MARCUS DIDN’T SLOW DOWN AS HE HIT THE RAMP LEADING UP FROM THE GARAGE AND BURST THROUGH THE MECHANICAL ARM BLOCKING HIS WAY TO THE STREET. Officers inside the small security booth ran out but could do little to stop him. Ackerman followed close behind his bumper in their grandfather’s borrowed truck.
On the drive from the hospital, Marcus had seen a large vacant lot a few blocks away. His plan was simple. Get the bomb to a place where it hopefully wouldn’t hurt anyone. The problem was that, if his father had come to the same conclusions as the SWAT team’s bomb expert, then there were two other trucks loaded with explosives that could also go off at any moment.
He pressed the gas pedal all the way to the floor as he called Maggie and yelled out his plan. She screamed back something about him being out of his mind, but his attention was on the road as he swerved in and out of traffic.
The turn into the lot was blocked off with a chain-link fence, but he simply closed his eyes and slammed into the obstruction at full speed. It buckled and clanged off the front of the van, metal scraping and glass cracking.
The van bounced and jostled over the weeds and uneven terrain of the lot. He aimed for the center of the open space and skidded to a halt.
Marcus was about to step out and go back with Ackerman in the truck to retrieve the next explosive-filled vehicle when he heard a whirring and pumping sound emanating from the machinery in the back of the van.
His eyes went wide, and his aching and malnourished muscles nearly froze up.
Ackerman pulled the truck up beside the van’s driver door, and Marcus didn’t even bother to get into the cab with his brother. He simply vaulted over the side and into the truck bed, pounding on the rear glass and screaming, “Drive!”
The truck peeled away, and Marcus quickly dialed Maggie. As soon as the call connected, he yelled, “Get out of there now!”

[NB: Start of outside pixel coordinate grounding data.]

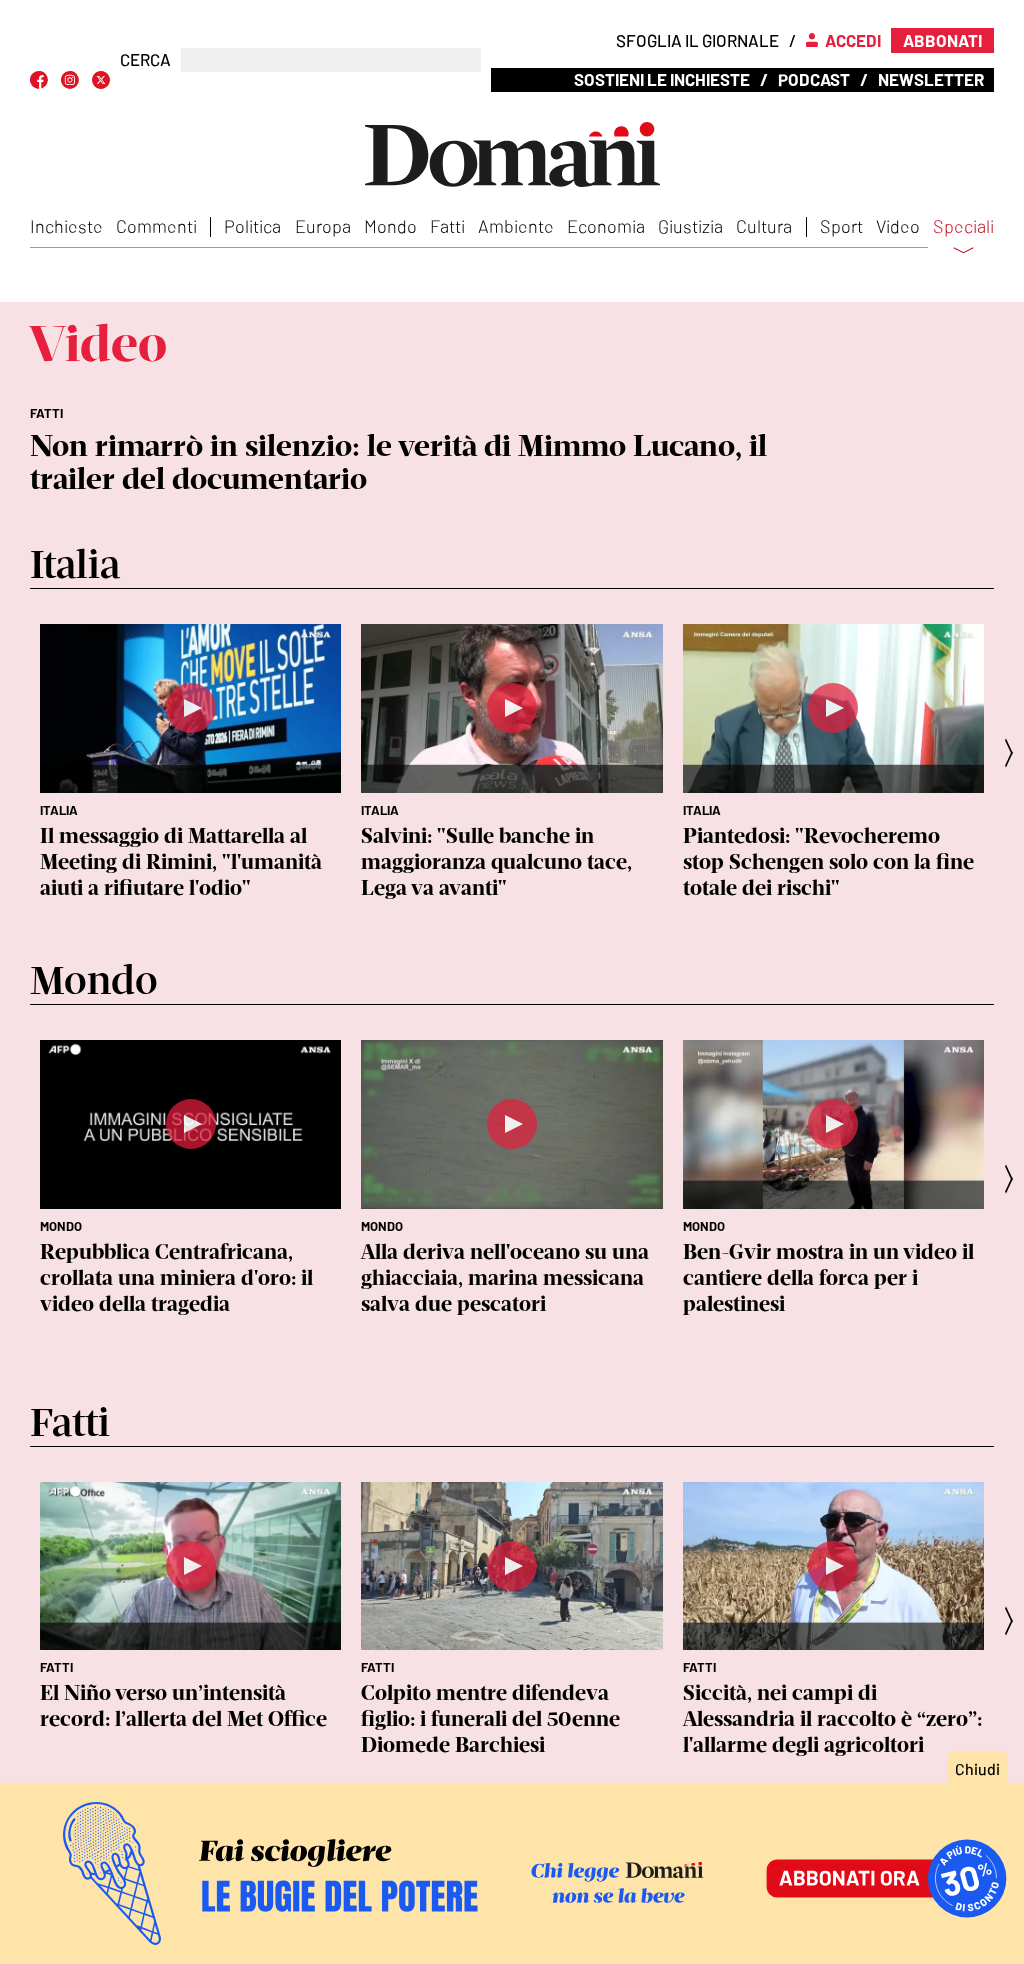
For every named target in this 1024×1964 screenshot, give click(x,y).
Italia (59, 810)
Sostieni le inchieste (662, 79)
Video (898, 226)
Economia (606, 226)
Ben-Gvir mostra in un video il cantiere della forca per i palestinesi (828, 1277)
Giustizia (690, 226)
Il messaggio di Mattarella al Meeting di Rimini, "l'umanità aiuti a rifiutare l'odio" (181, 861)
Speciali (963, 227)
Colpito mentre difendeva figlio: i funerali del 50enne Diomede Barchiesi (490, 1718)
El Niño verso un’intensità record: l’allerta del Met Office (183, 1705)
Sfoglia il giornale (697, 40)
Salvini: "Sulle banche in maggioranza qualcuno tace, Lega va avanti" (496, 861)
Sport (841, 226)
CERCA (145, 59)
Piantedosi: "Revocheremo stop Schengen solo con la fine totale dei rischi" (828, 861)
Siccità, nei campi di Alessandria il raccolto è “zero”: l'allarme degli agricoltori (832, 1718)
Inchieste (66, 226)
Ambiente (516, 226)
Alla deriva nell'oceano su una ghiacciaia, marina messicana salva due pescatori (505, 1277)
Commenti (156, 226)
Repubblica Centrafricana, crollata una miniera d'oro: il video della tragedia (176, 1277)
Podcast (814, 79)
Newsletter (931, 79)
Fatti (447, 226)
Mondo (390, 226)
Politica (252, 226)
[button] (1015, 752)
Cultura (764, 226)
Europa (323, 226)
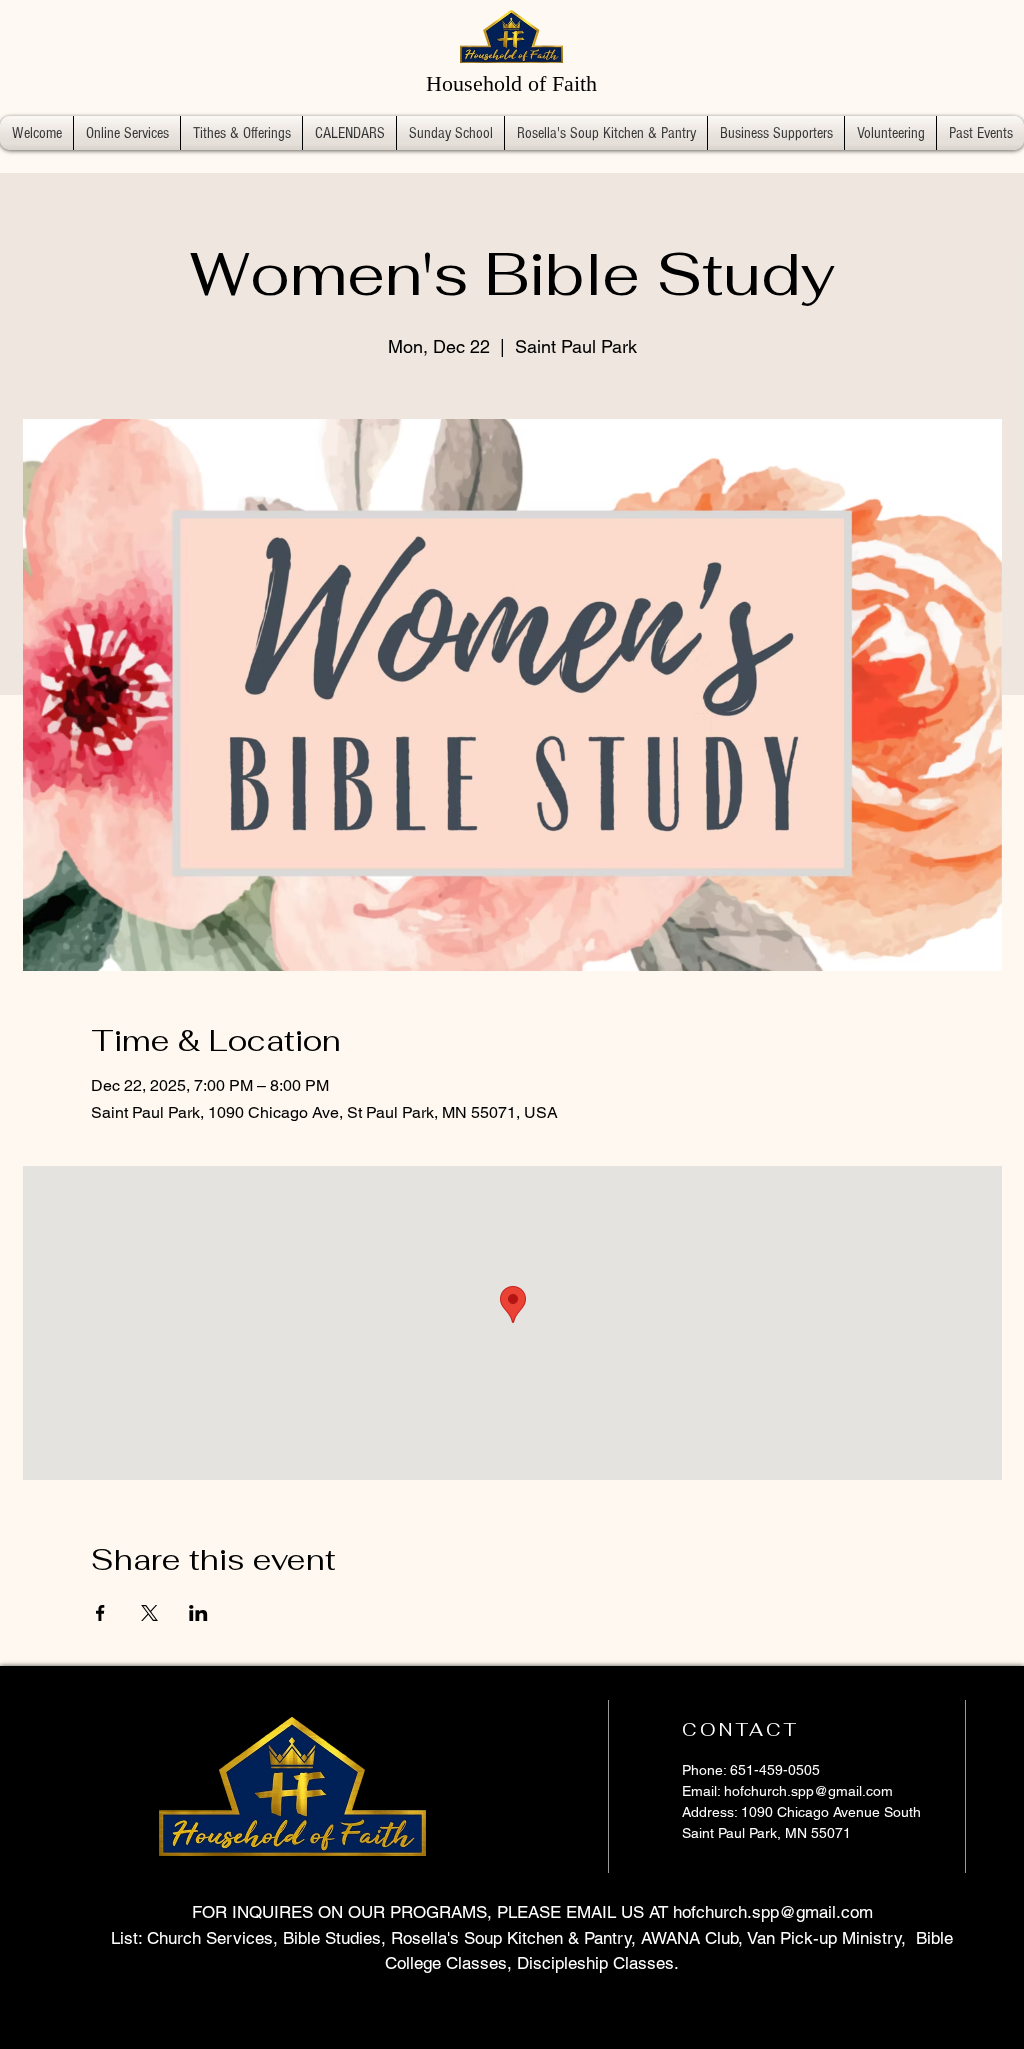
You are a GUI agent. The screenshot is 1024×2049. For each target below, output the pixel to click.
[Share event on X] (149, 1613)
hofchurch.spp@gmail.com (808, 1791)
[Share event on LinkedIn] (198, 1613)
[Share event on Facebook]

The words had barely left his mouth when the van exploded into a brilliant ball of flame. The heat wave rushed over his body, licking at his exposed skin and scorching his hair. The pressure pounded inside his skull, and flaming debris struck the sides of the truck. The air was like hellfire, filled with the smells of a million molecules of different substances combusting at once.
Ackerman kept the truck barreling forward until Marcus felt the intensity of the heat recede. His relief at being alive was short-lived as he realized that the two other bombs had just gone off directly beneath Maggie’s feet.